My first suggestion would be to reconsider the idea of playing a Death Knight. Mechanically they are primarily a melee class, but in roleplaying you have the freedom to cast magic beyond the limits of your in-game spellbook. The reason I say this is because by playing as unholy, you could have a ghoul companion which you can control the movement and behavior of, and because this would be the only way to have a physical humanoid minion (as opposed to something more ghostly or beastly, which are also cool but not quite as iconic for a necromancer). Neither of these perks are required, but I think they deserve consideration!
The idea of playing a warlock and using the voidwalker as a wraith would have that first perk for controlling your minion. You would need to explain to others that it is not a demon of course, but it's still a very neat idea.

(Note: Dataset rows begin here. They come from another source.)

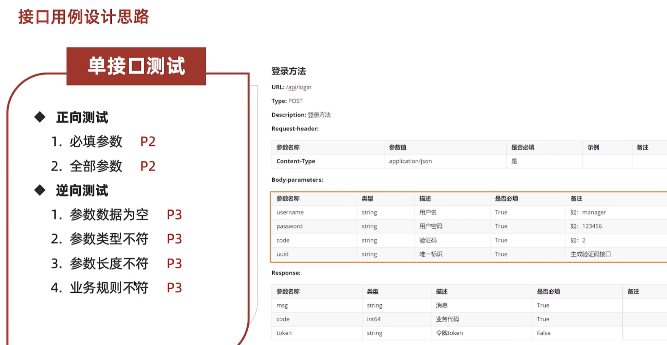This screenshot has width=667, height=345.
Task: Click the P3 label beside 业务规则不符
Action: (175, 288)
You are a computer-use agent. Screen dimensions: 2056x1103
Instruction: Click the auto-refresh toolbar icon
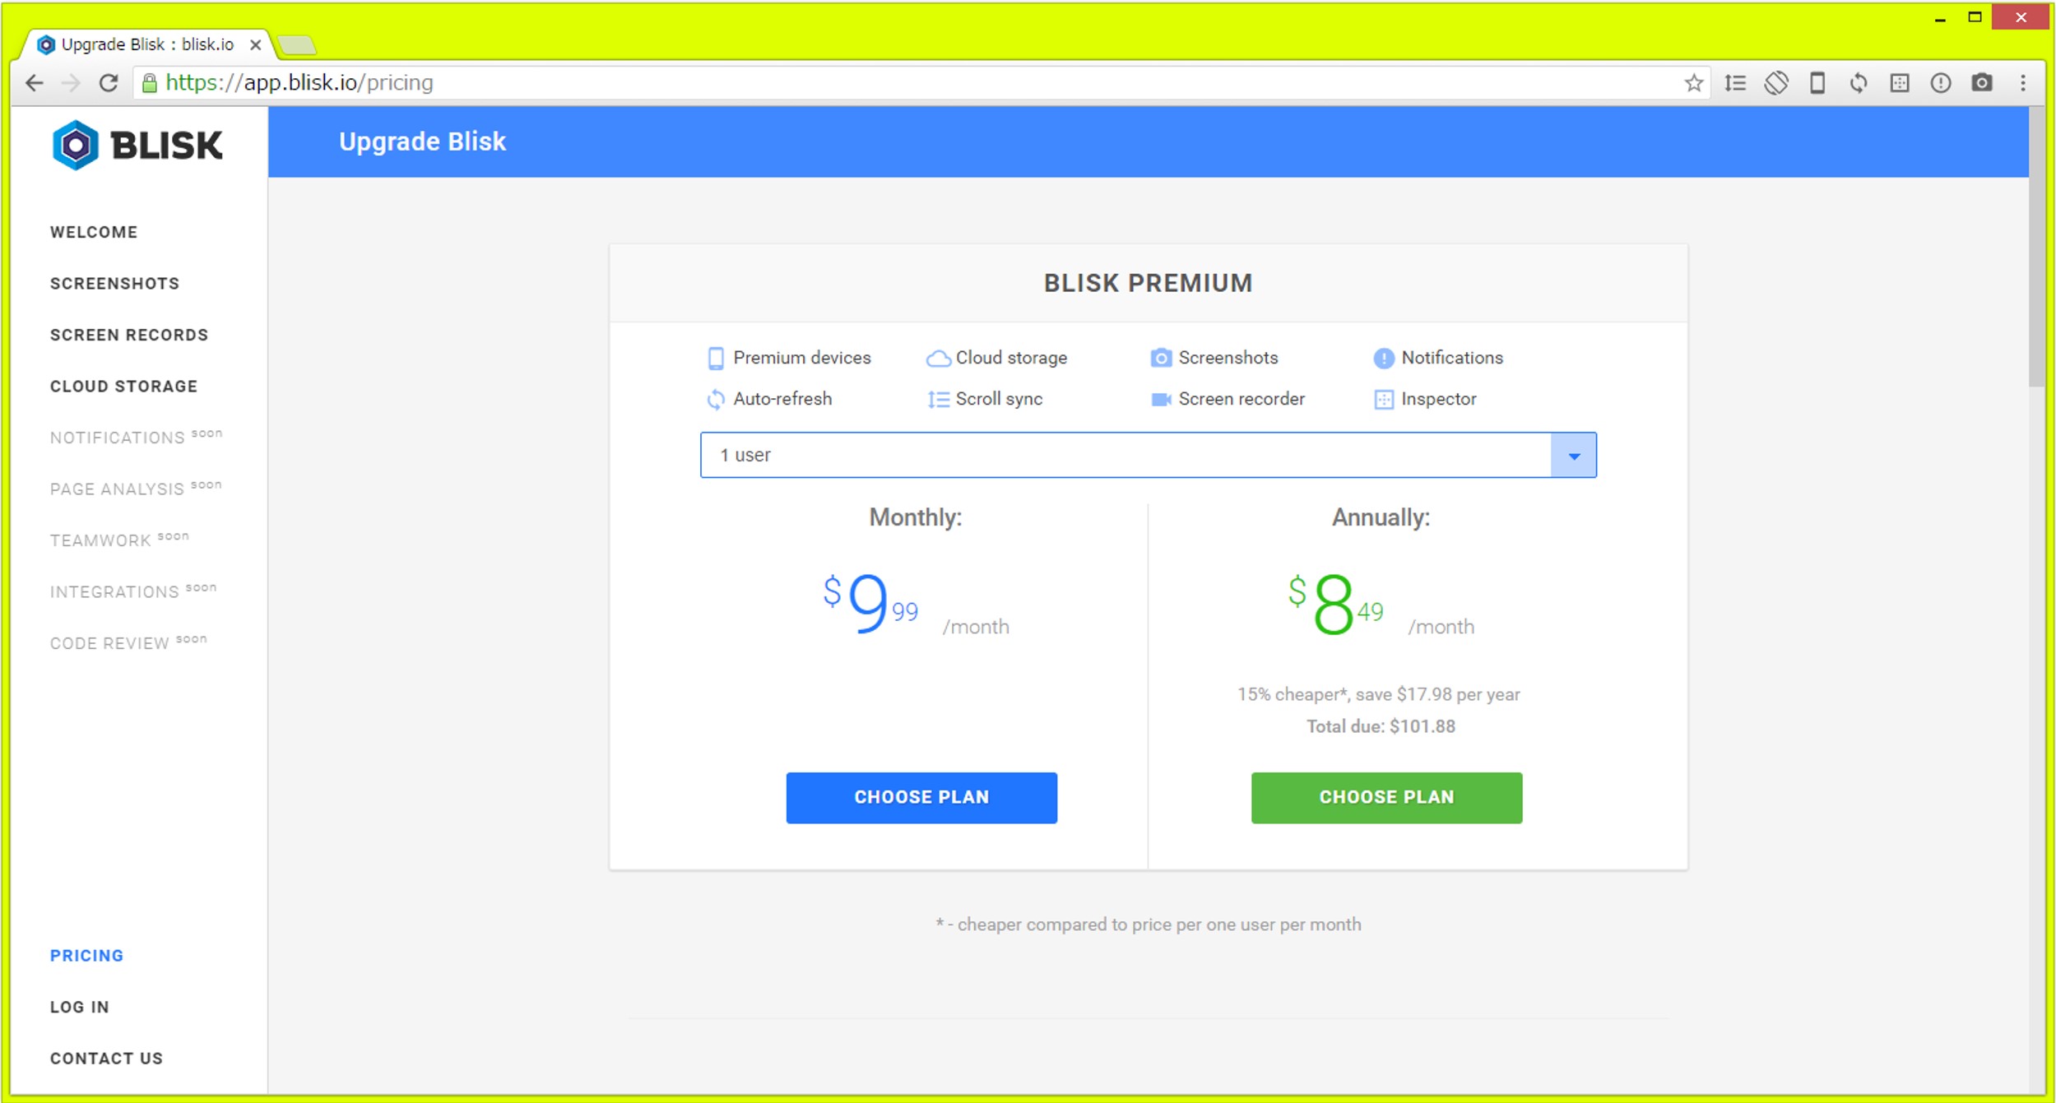point(1859,83)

Using a non-combat companion and playing a mage or shadow priest is a clever idea, as long as you don't mind carrying the pet biscuits. It also has its own appeal, because a necromancer (different from the Ebon Knights) will not want to attract too much attention. Limiting his reanimation to an individual hand, a stitched hound, or a fungal creature would all be effective ways to lay low... with the two ghost pets being slightly less safe options. You could consider the idea that your character is calling and communicating with the wandering undead spirits, rather than ripping them from their resting place and enslaving them.

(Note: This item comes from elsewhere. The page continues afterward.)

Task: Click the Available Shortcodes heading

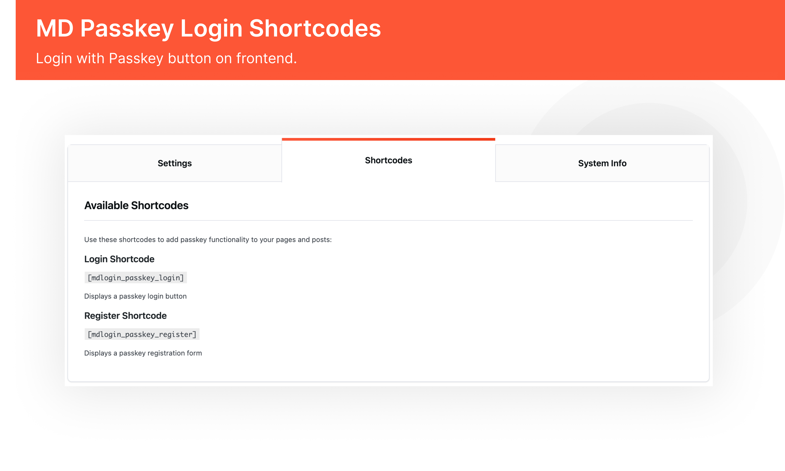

It's up to you, and should be an interesting result either way!
A Lich is just an undead spellcaster. So a Forsaken mage or warlock is technically a Lich.
According to the the same Wowpedia page you linked, they are sorcerers possessing -tremendous- magical power, and were first created by Kil'jaeden from orc sorcerers after Draenor's destruction. They can cast necromancy and frost magic.
Though it isn't explicitly said, I would assume the ritual of becoming a lich is a separate level from how other undead, like zombies, ghosts, and skeletons, can be risen and still cast magic.
Personally - I don't understand how the transformation into a Lich causes the person's skeleton to abnormally grow larger and sprout tusks.
The answer is probably a combination of cool art design and the ascendancy to a lich being a special gift. The Wowpedia article actually said that the orcs were given "new undead bodies" and were "transformed into twisted abberations." If the art team was actually trying very hard to complement the lore, they might have added made the tusks a universal trait for liches since it would otherwise take two models, one for humans and one for orcs, for this to make sense.